===== GIVEN DATA
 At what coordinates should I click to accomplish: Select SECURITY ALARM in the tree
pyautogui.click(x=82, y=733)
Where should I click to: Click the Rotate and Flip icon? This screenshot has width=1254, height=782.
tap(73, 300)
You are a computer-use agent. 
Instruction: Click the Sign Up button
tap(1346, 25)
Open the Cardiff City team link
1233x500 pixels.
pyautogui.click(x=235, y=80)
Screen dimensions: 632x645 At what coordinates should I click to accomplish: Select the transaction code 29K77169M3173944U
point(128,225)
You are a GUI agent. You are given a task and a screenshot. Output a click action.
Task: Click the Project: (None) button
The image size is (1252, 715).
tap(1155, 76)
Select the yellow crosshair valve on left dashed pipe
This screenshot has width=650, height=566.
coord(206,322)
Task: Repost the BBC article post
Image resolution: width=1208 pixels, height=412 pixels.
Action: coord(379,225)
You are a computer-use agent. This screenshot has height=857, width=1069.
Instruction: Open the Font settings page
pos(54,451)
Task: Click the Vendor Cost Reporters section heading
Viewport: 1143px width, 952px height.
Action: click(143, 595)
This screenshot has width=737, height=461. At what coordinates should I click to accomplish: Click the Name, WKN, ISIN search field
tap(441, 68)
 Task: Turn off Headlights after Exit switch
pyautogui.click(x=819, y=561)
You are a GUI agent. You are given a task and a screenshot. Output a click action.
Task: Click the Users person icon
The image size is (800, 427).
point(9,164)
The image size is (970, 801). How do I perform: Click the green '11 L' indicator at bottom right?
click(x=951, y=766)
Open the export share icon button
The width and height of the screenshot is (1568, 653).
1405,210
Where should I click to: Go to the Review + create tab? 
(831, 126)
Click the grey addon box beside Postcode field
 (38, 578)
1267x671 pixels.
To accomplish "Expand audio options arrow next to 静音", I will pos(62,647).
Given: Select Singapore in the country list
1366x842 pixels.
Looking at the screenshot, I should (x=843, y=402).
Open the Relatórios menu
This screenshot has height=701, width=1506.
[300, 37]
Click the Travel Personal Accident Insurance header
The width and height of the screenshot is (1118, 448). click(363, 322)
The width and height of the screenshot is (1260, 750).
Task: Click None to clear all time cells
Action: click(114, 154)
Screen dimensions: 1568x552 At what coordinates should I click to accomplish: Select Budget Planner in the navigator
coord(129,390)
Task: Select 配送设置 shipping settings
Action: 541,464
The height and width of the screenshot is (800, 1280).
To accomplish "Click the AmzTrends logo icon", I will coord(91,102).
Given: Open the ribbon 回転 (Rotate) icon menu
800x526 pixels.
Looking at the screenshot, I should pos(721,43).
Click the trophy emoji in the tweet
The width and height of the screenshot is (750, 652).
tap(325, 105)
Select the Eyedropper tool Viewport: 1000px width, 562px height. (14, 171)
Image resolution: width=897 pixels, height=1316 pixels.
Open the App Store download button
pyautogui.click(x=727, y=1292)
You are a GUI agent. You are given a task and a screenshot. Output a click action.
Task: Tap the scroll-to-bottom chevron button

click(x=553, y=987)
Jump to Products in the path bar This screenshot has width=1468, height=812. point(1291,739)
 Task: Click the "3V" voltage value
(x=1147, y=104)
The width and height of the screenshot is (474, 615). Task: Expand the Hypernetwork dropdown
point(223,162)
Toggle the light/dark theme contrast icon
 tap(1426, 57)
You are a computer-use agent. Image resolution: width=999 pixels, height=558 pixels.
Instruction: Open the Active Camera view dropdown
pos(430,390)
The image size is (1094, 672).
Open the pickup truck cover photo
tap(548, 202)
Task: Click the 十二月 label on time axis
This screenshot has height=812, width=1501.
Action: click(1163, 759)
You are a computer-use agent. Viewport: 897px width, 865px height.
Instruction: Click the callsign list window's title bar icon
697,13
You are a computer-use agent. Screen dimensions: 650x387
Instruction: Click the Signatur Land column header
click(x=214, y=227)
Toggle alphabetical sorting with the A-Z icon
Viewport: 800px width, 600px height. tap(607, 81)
==========
PROBLEM TO WORK ON - Produce a verbatim copy of all the material.

REPLY -
 At what coordinates should I click to accomplish: Select SECURITY ALARM in the tree
pyautogui.click(x=82, y=733)
Where should I click to: Click the Rotate and Flip icon? This screenshot has width=1254, height=782.
tap(73, 300)
You are a computer-use agent. 
Instruction: Click the Sign Up button
tap(1346, 25)
Open the Cardiff City team link
1233x500 pixels.
pyautogui.click(x=235, y=80)
Screen dimensions: 632x645 At what coordinates should I click to accomplish: Select the transaction code 29K77169M3173944U
point(128,225)
You are a GUI agent. You are given a task and a screenshot. Output a click action.
Task: Click the Project: (None) button
The image size is (1252, 715).
tap(1155, 76)
Select the yellow crosshair valve on left dashed pipe
This screenshot has width=650, height=566.
coord(206,322)
Task: Repost the BBC article post
Image resolution: width=1208 pixels, height=412 pixels.
Action: coord(379,225)
You are a computer-use agent. This screenshot has height=857, width=1069.
Instruction: Open the Font settings page
pos(54,451)
Task: Click the Vendor Cost Reporters section heading
Viewport: 1143px width, 952px height.
Action: click(143, 595)
This screenshot has width=737, height=461. At what coordinates should I click to accomplish: Click the Name, WKN, ISIN search field
tap(441, 68)
 Task: Turn off Headlights after Exit switch
pyautogui.click(x=819, y=561)
You are a GUI agent. You are given a task and a screenshot. Output a click action.
Task: Click the Users person icon
The image size is (800, 427).
point(9,164)
The image size is (970, 801). How do I perform: Click the green '11 L' indicator at bottom right?
click(x=951, y=766)
Open the export share icon button
The width and height of the screenshot is (1568, 653).
1405,210
Where should I click to: Go to the Review + create tab? 
(831, 126)
Click the grey addon box beside Postcode field
 (38, 578)
1267x671 pixels.
To accomplish "Expand audio options arrow next to 静音", I will pos(62,647).
Given: Select Singapore in the country list
1366x842 pixels.
Looking at the screenshot, I should (x=843, y=402).
Open the Relatórios menu
This screenshot has height=701, width=1506.
[300, 37]
Click the Travel Personal Accident Insurance header
The width and height of the screenshot is (1118, 448). click(363, 322)
The width and height of the screenshot is (1260, 750).
Task: Click None to clear all time cells
Action: click(114, 154)
Screen dimensions: 1568x552 At what coordinates should I click to accomplish: Select Budget Planner in the navigator
coord(129,390)
Task: Select 配送设置 shipping settings
Action: 541,464
The height and width of the screenshot is (800, 1280).
To accomplish "Click the AmzTrends logo icon", I will coord(91,102).
Given: Open the ribbon 回転 (Rotate) icon menu
800x526 pixels.
Looking at the screenshot, I should pos(721,43).
Click the trophy emoji in the tweet
The width and height of the screenshot is (750, 652).
tap(325, 105)
Select the Eyedropper tool Viewport: 1000px width, 562px height. (14, 171)
Image resolution: width=897 pixels, height=1316 pixels.
Open the App Store download button
pyautogui.click(x=727, y=1292)
You are a GUI agent. You are given a task and a screenshot. Output a click action.
Task: Tap the scroll-to-bottom chevron button

click(x=553, y=987)
Jump to Products in the path bar This screenshot has width=1468, height=812. point(1291,739)
 Task: Click the "3V" voltage value
(x=1147, y=104)
The width and height of the screenshot is (474, 615). Task: Expand the Hypernetwork dropdown
point(223,162)
Toggle the light/dark theme contrast icon
 tap(1426, 57)
You are a computer-use agent. Image resolution: width=999 pixels, height=558 pixels.
Instruction: Open the Active Camera view dropdown
pos(430,390)
The image size is (1094, 672).
Open the pickup truck cover photo
tap(548, 202)
Task: Click the 十二月 label on time axis
This screenshot has height=812, width=1501.
Action: click(1163, 759)
You are a computer-use agent. Viewport: 897px width, 865px height.
Instruction: Click the callsign list window's title bar icon
697,13
You are a computer-use agent. Screen dimensions: 650x387
Instruction: Click the Signatur Land column header
click(x=214, y=227)
Toggle alphabetical sorting with the A-Z icon
Viewport: 800px width, 600px height. tap(607, 81)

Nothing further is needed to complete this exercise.